Manchmal reicht es einfach nicht

  30.10.2020 Möhlin

Fasnachtzunft unterstützt Lebensmittelhilfe Aargau

Jeder Rappen zählt und die Fasnachtzunft Ryburg hatte vom Narrentreffen noch ein paar Franken übrig. Das Geld geht an die Organisation «Cartons du Coeur».

Ronny Wittenwiler

Bei Regenwetter folgte die Checkübergabe zugunsten derer, die nicht auf der Sonnenseite des Lebens stehen. Denn es gibt sie auch hier, wie Hans Oesch sagte: «Schicksale, die man in der reichen Schweiz kaum vermuten würde.» Die Rede ist von Menschen, bei denen es hinten und vorne nicht reicht fürs Leben, geschweige denn für Lebensmittel.

Dorthin, wo es nötig ist
Hans Oesch aus Magden steht im Einsatz für «Cartons du Coeur». 1993 ins Leben gerufen, in Neuenburg, versucht die Organisation, auf unbürokratische Weise mit Lieferungen von Lebensmitteln aktuelle Not zu lindern. Seit 1997 als Organisation auch im Aargau tätig, gehen «Lebensmittel dorthin, wo es gerade nötig ist», sagt Oesch. Ausgesteuerte, Arbeitslose, Kranke und «ja», sagt der 81-Jährige aus Magden, mit Blick auf seine rund zehnjährige Tätigkeit als ehrenamtlicher Helfer im unteren Fricktal: «Da gibt es Beispiele, da stehen einem die Haare zu Berge.»

Allein im Aargau verteilte «Cartons du Coeur» im vergangenen Jahr 80 Tonnen Lebensmittel. Oesch zeichnet mit anderen Helfern für die Verteilung im unteren Fricktal verantwortlich. Meistens würden Sozialämter, Pfarrämter oder schlicht auch Nachbarn mögliche Adressaten zutragen, «selten rufen Betroffene selbst an», sagt Oesch. Die Hemmschwelle ist gross.

Datenauszüge
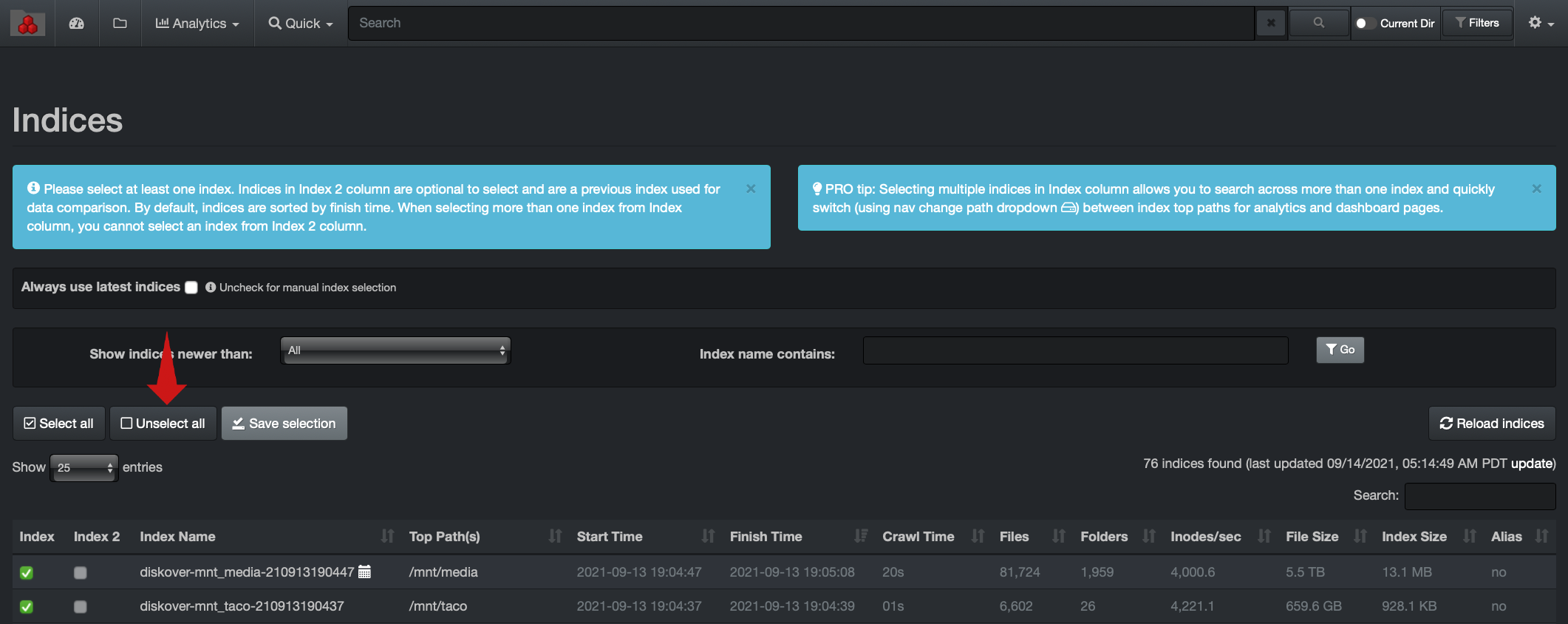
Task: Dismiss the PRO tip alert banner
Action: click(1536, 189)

--

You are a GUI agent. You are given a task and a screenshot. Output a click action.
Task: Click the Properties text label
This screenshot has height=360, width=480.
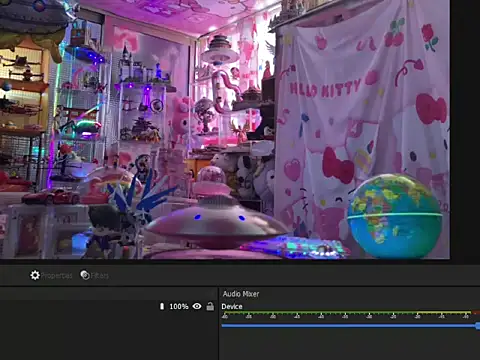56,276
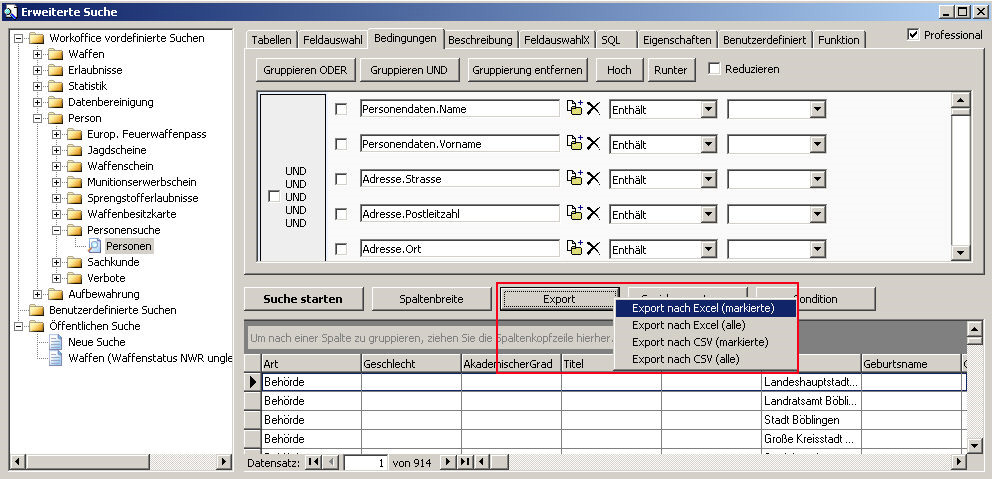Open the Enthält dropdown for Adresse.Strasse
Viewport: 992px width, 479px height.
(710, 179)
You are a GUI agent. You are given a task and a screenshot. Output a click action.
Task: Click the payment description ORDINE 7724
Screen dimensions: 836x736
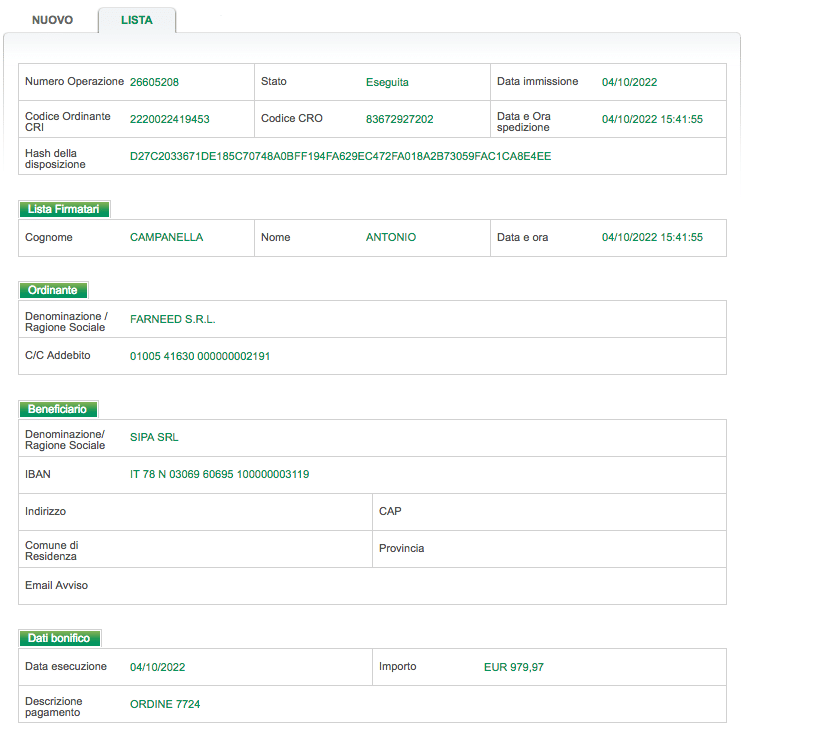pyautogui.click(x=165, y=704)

Aufgabenstellung
[A] Schreiben Sie aus dem Artikel über die Lebensmittelhilfe wortgetreu ab, was bei den Worten „Jeder Rappen zählt“ einsetzt und nach „denn für Lebensmittel.“ aufhört.
[B] Führen Sie den Artikel über die Lebensmittelhilfe im Anschluss an seinen letzten Satz weiter.

Ergebnisse
[A]
Jeder Rappen zählt und die Fasnachtzunft Ryburg hatte vom Narrentreffen noch ein paar Franken übrig. Das Geld geht an die Organisation «Cartons du Coeur».

Ronny Wittenwiler

Bei Regenwetter folgte die Checkübergabe zugunsten derer, die nicht auf der Sonnenseite des Lebens stehen. Denn es gibt sie auch hier, wie Hans Oesch sagte: «Schicksale, die man in der reichen Schweiz kaum vermuten würde.» Die Rede ist von Menschen, bei denen es hinten und vorne nicht reicht fürs Leben, geschweige denn für Lebensmittel.

[B]
Für einen guten Zweck
Von der Effektivität dieser prompten Hilfe war die Fasnachtzunft Ryburg (FZR) angetan. Vom 54. Internationalen Narrentreffen vergangenen Februar, das die Zunft als Gastgeber nach Möhlin geholt hatte, blieb noch ein bisschen Geld in der Schatulle. Zunftmeister Steve Krebs konkretisiert: «Beim offiziellen Empfang am Sonntagmorgen vor dem grossen Umzug ist es Tradition, dass die Vertreter der mitwirkenden Gruppen jeweils ein Geschenk mitbringen.» Die Zunft habe sich aber entschieden, statt Geschenken den einen oder anderen Geldbetrag entgegenzunehmen – um damit eben aktiv werden zu können für einen sozialen Zweck. Nachdem die Fasnachtzunft den zusammengekommenen Betrag selbst noch etwas nach oben frisiert hatte, ist am Ende eintausend Franken zustandegekommen. Der Vorschlag von Gemeindeammann Fredy Böni schliesslich, den Betrag «Cartons du Coeur» zukommen zu lassen, schien dem restlichen Organisationskomitee des Narrentreffens zu gefallen.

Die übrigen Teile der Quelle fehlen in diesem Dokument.